Club owners also say business is pretty much the same no matter which political party is in power. "Republicans, Democrats, they all come," laughs one owner. Says another: "I'm sure President Bush hates us, but having a conservative in power hasn't affected our business."
DC's gay strip clubs are decidedly different. Instead of being scattered, the gay clubs are in one location–off South Capitol Street, Southeast, in cavernous warehouses. Far from feeling like neighborhood bars, the gay clubs are explicitly sexual.
Ziegfeld's and Secrets is a combination showroom and strip club. Ziegfeld's is the showroom, a large hall where drag performances are held on a wooden stage surrounded by cocktail tables and chairs. There's a bar in the back. Through a glass door to the right of the bar is Secrets, the strip club, where muscular men dance naked on stages and on the bar. About a dozen televisions show hard-core gay pornography. Dancers allow patrons to stroke their genitals–a practice almost never seen in the heterosexual clubs.
Allen Carroll and Chris Jansen have owned Ziegfeld's for almost 30 years. They opened the first gay club in the warehouse district south of the Capitol. Now there are some half dozen gay strip clubs, theaters, and bathhouses in the area. But not for long. The new baseball stadium will carve up the area and force at least six clubs, including Ziegfeld's, Heat, and the Follies Theatre, to vacate.
"They're destroying a community," Carroll says. "[Gays] have been coming down here for 30 years, and they're all worried to death.
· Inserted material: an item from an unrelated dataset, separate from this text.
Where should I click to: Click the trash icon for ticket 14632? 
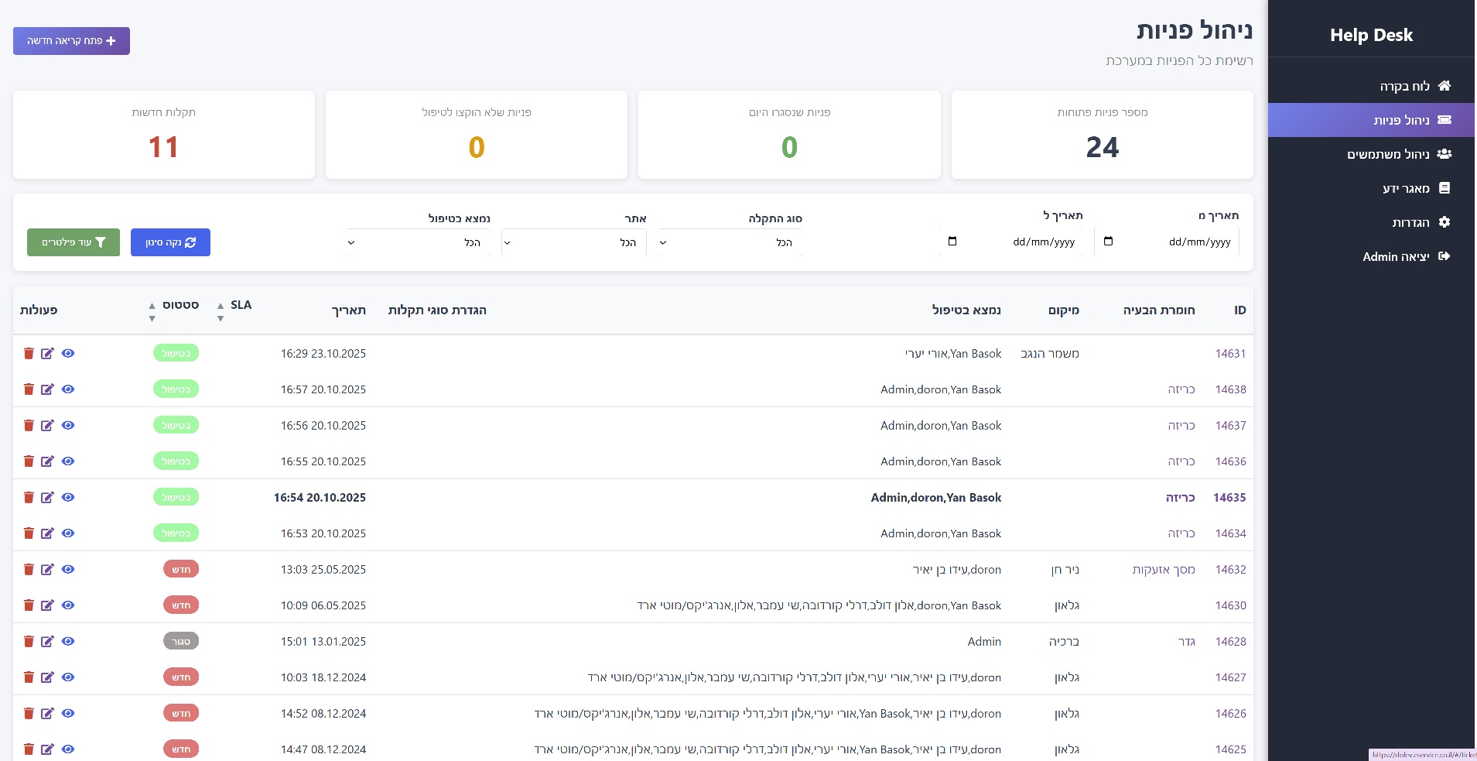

Customers in here are always saying to me, 'You've gotta open another place. What are we going to do?' "
Councilman Jack Evans acknowledges that the gay clubs in the area face a difficult situation. "No one has come up with a credible solution to the problem," he says. "The dynamic there is it's close to downtown, it's isolated, and there's a concentration, so it works. There's nowhere else in the city where we can re-create that. The land doesn't exist."
"I want to open another place," Carroll says, "but where can I take my license? I don't want them to just stick us in some neighborhood and have to work on gaining acceptance again. . . . I'm hoping they'll be lenient with license and relocating laws with us and take into consideration how long we've been here."
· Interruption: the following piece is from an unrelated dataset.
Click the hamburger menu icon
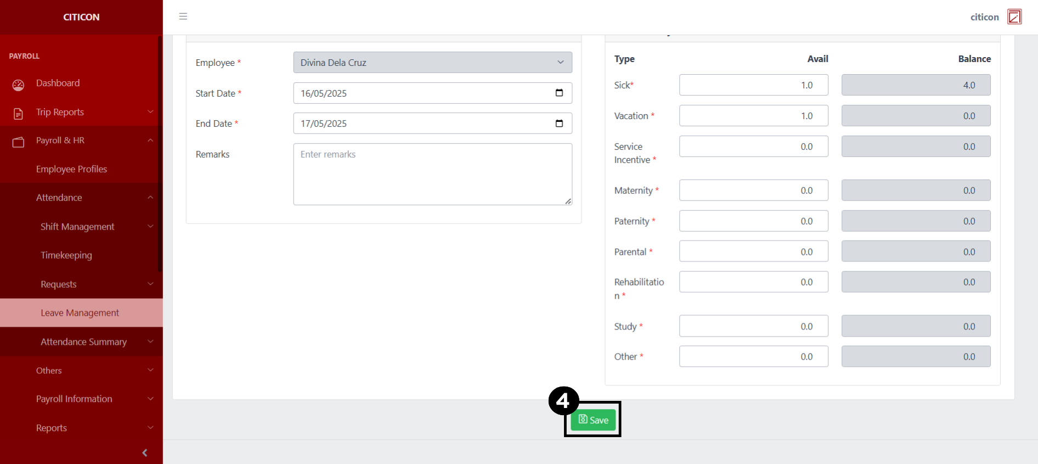The height and width of the screenshot is (464, 1038). pyautogui.click(x=183, y=16)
At the Bada Bing strip club featured on HBO's The Sopranos, sexual favors are traded, drugs are readily available, and gangsters gather to plot their moves.
One DC manager says the only relationship his club has to The Sopranos is that "they showed people drinking Grey Goose vodka at the Bada Bing, and immediately Grey Goose sales went up more than 100 percent. . . . In any business you have some bad apples, but the club owners here make real good money, and there's no reason to do anything extracurricular."
In the old days, the "extracurricular" was standard. "The country was looser," an owner says. "There were fewer laws and less enforcement. You even had [then-mayor] Marion Barry accused of doing cocaine at the This Is It club in the mid-1980s. Washington has changed. The most important thing I tell my managers is that we have to keep our license, so we can't do anything that would cause us to lose it."
It would be naïve to think that Washington strip clubs are free of drugs and prostitution, but they are not readily evident. DC's Alcoholic Beverage Regulation Administration (ABRA) has been monitoring only one establishment and that because of violence, not sexual activity.
Sergeant Mark Gilkey, the DC police detective in charge of the antiprostitution unit, says police get involved primarily when they receive complaints from citizens. "We've done several investigations of clubs over the years," Gilkey says, "but that doesn't seem like a high-problem area. The clientele for clubs is totally different than it used to be. The clubs have cleaned up considerably."
The law broken most often in DC clubs is the one requiring that dancers perform on a stage at least three feet from the nearest customer. According to ABRA director of operations Jeff Coudriet, it is technically a violation for a patron to go up to a stage and slip money in a dancer's garter while she performs. But Coudriet acknowledges, "It's so historically done here that we look the other way on the tipping issue. . . . For the most part, DC is pretty clean."
Dancers themselves have something to do with that, says one manager. "It does happen that girls will go home with a customer, but the girls police each other because it makes them look bad. It makes the guys think that all the girls will do it because one girl is doing it, and the majority of girls don't want that stigma."
And drugs? "We still have drug problems with girls, but even five or six years ago it was a lot worse, and we're cracking down on it more. If we catch a customer using drugs, we'll kick him out. There are ten people who will fill his spot at the bar."
Says another manager, "If I see a girl who looks like she's on drugs–you know, falling asleep or drooling–I say something to her. Of course, they always deny it. But I tell them I don't care if they're doing it or not, you look bad, and people will always assume the worst. So I tell them that if they look or act this way again, they're gone. And of course the ones who have a problem will always f— up again, and we have to fire them because you just cannot have that."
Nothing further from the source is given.